**Task:** Reproduce verbatim the lines of the entries below, starting at the line that contains "You are a GUI" and ending at the line that contains "pos(40,106)", with both of those lines included.

**Given data:**
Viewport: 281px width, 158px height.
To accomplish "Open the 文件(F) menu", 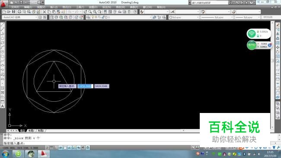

* * *

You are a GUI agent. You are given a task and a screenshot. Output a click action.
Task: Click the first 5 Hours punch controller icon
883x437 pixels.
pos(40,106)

**Solution to the exercise:**
You are a GUI agent. You are given a task and a screenshot. Output a click action.
Task: Click the first 5 Hours punch controller icon
883x437 pixels.
pos(40,106)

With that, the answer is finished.